- **WHAT YOU ARE ASKED TO DO**: Your reply should reproduce all the data below exactly while excluding the pictures.

[Stored records]
********************
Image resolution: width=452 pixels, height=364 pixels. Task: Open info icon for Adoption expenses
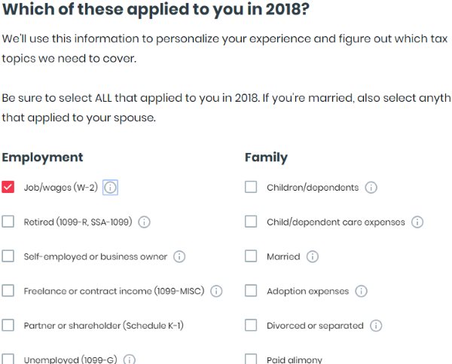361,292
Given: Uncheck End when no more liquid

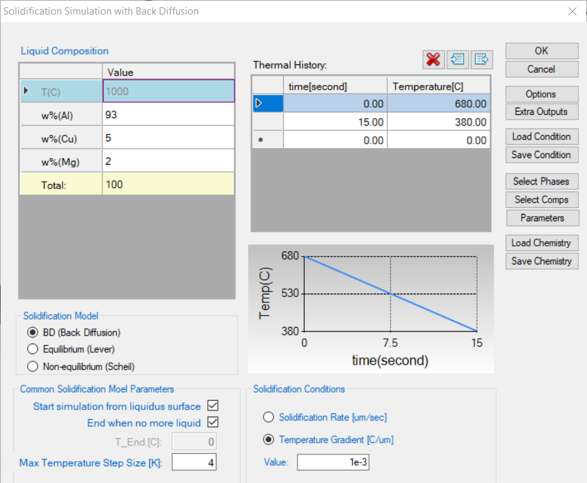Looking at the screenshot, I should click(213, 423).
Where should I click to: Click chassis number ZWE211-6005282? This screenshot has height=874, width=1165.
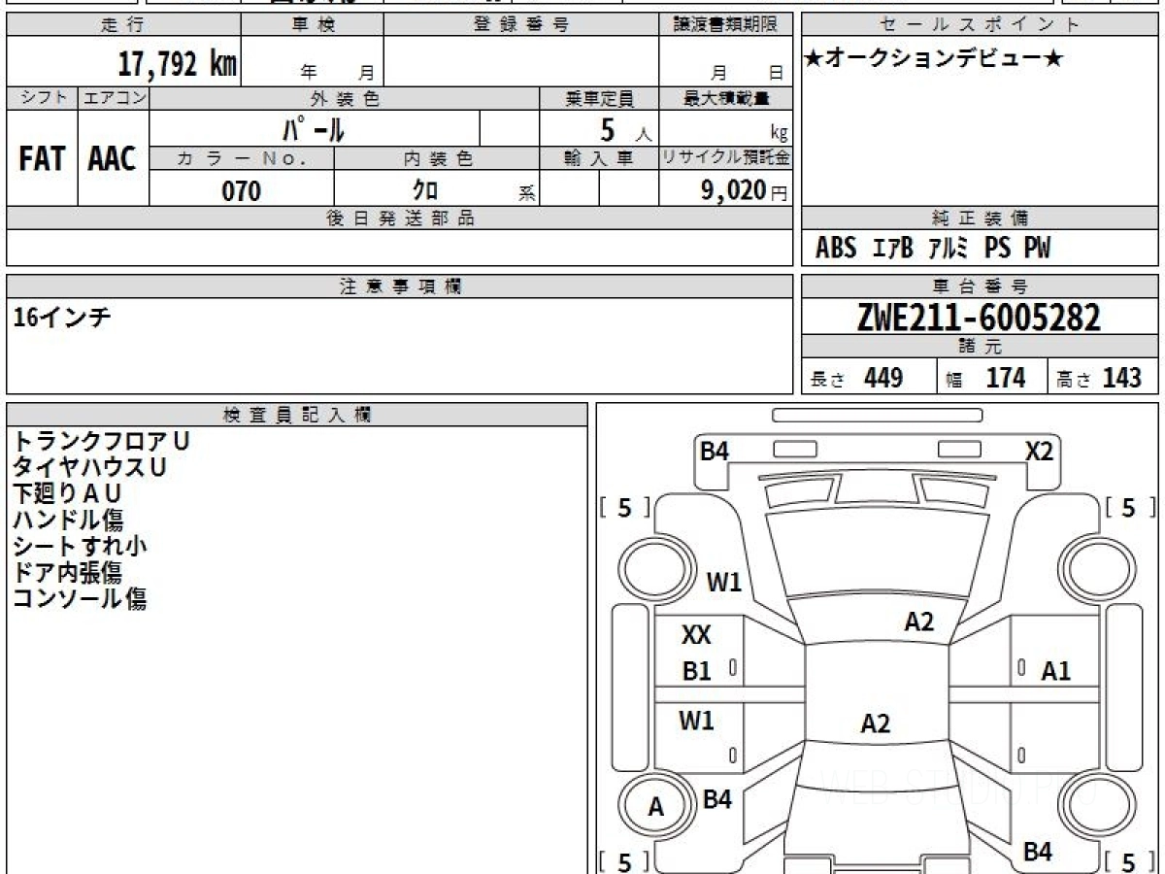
********************
- **ANSWER TO THIS PROBLEM**:
Image resolution: width=452 pixels, height=364 pixels. Task: Open info icon for Adoption expenses
361,292
Given: Uncheck End when no more liquid

Looking at the screenshot, I should click(213, 423).
Where should I click to: Click chassis number ZWE211-6005282? This screenshot has height=874, width=1165.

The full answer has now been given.